Cityboy: Beer and Loathing in the Square Mile
Written by Geraint Anderson
Headline Publishing Group
Review by Steve Crotty
If you’ve ever done anything in the last few years you will be aware of the fact that the economy is in a spot of trouble at the moment. Rather than seeming to want to fix it, governments and banks across the world are at loggerheads with each other trying to ascertain whose fault it was, which is exactly how school children would deal with such a scenario. Geraint Anderson attempts to cut through all the hyperbole and point the finger squarely at the bankers.
Anderson is certainly qualified to give a frank assessment of the financial district and its inhabitants; he was one for many years before writing this damning indictment. He talks candidly and openly about the corruption that emanates from the City, a corruption that manufactures itself onto the personalities of the people that work there. Here his bile is fully unleashed (and you suspect a large part is aimed at himself), as he depicts the vile, hedonistic ego-centric lifestyles the bankers lead.
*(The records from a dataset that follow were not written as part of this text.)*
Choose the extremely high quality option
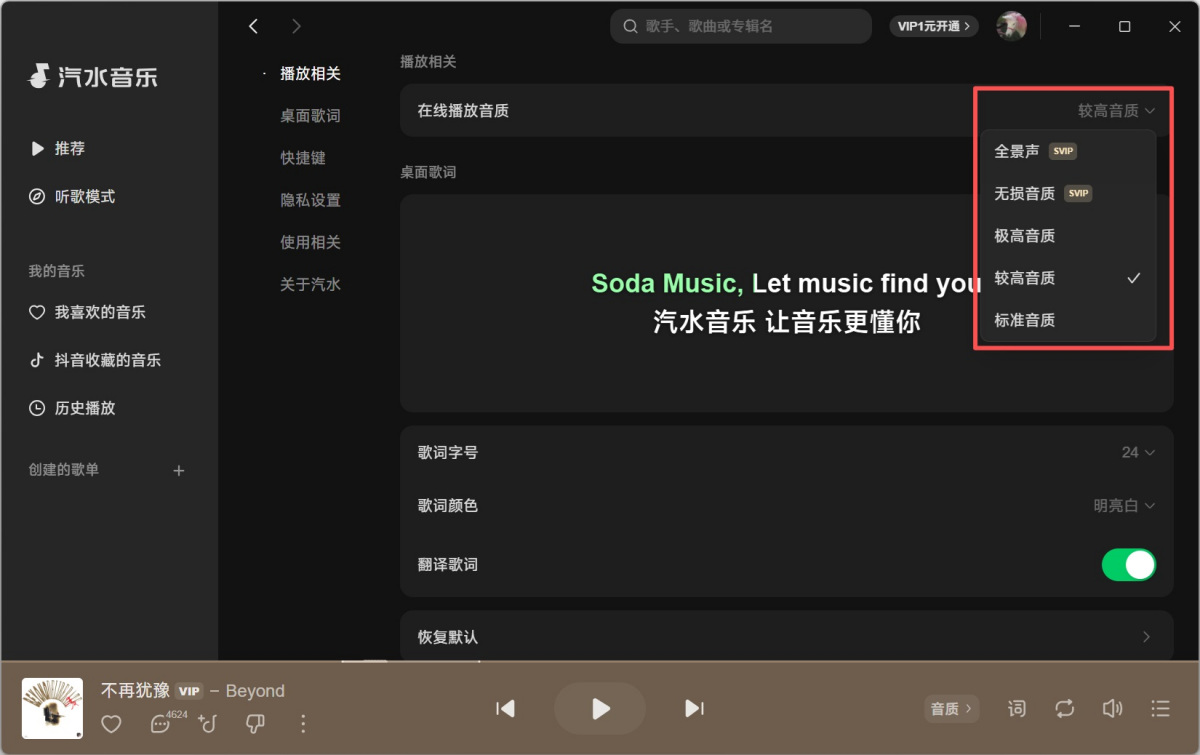1025,236
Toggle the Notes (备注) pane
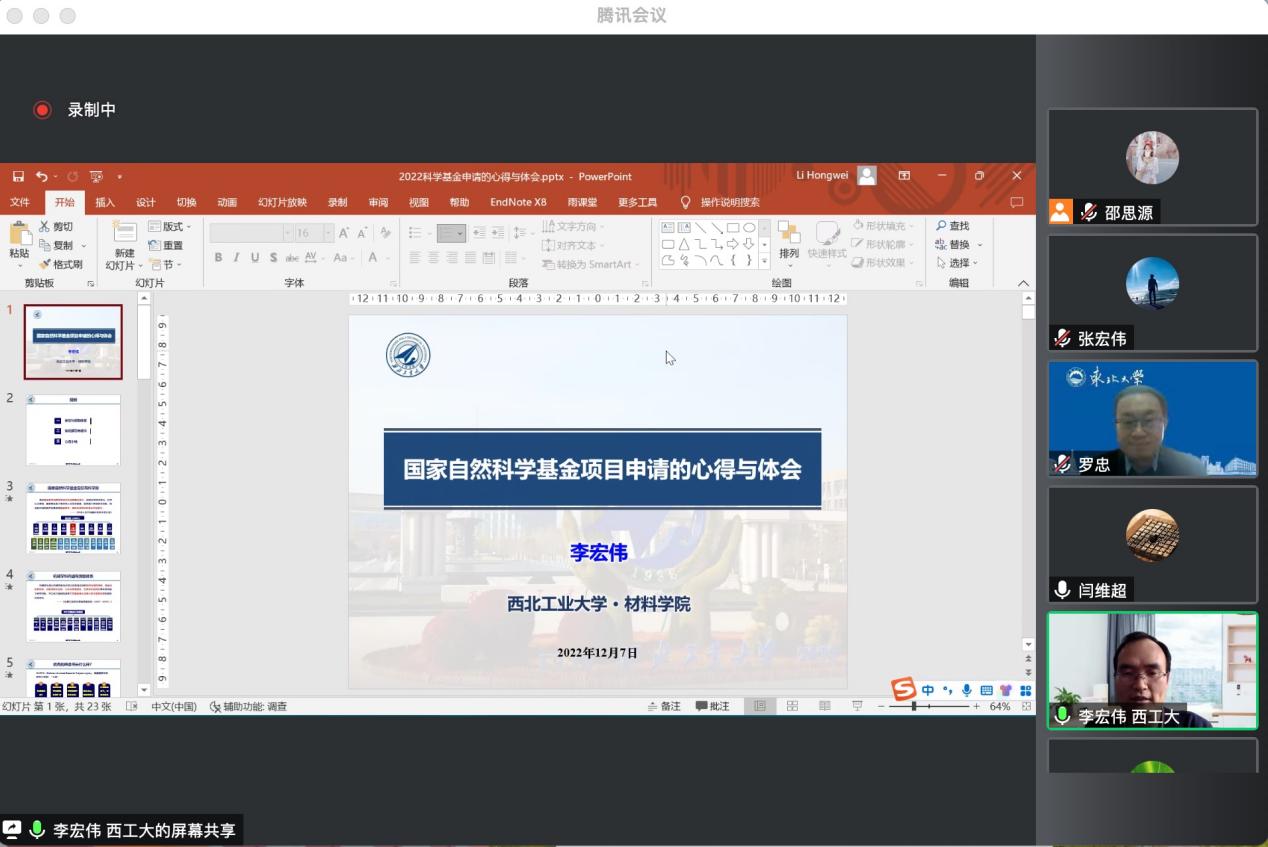 coord(664,706)
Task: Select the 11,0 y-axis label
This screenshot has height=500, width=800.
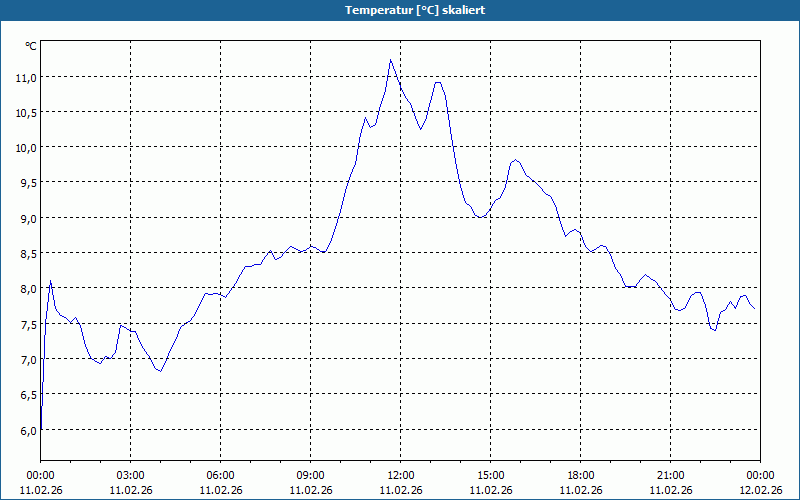Action: [26, 78]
Indeed, if the athletic and dumb held all the power at school, Geraint portrays bankers as the new brash alpha males, flaunting their wealth as much as their vapidity. At one point they are wasting thousands on cocaine and prostitutes, the next they are making key decisions which affect markets around the globe.
The book falls down somewhat because of the manner of character it is dealing with. The lead character, Steve Jones, is not someone anyone can warm to because he is meant to be a colossal twat. Attempts to portray him as an individual in a sea of monochrome persist throughout the book, Steve taking trips to India to find raves located deep within the jungle or contemplating deeper meaning in his work. The end result however is still a character you don’t really care about, and a story that never really gets going as a result. Though this may shock and appal some (and make others nod in silent knowing), as a story it fails to deliver.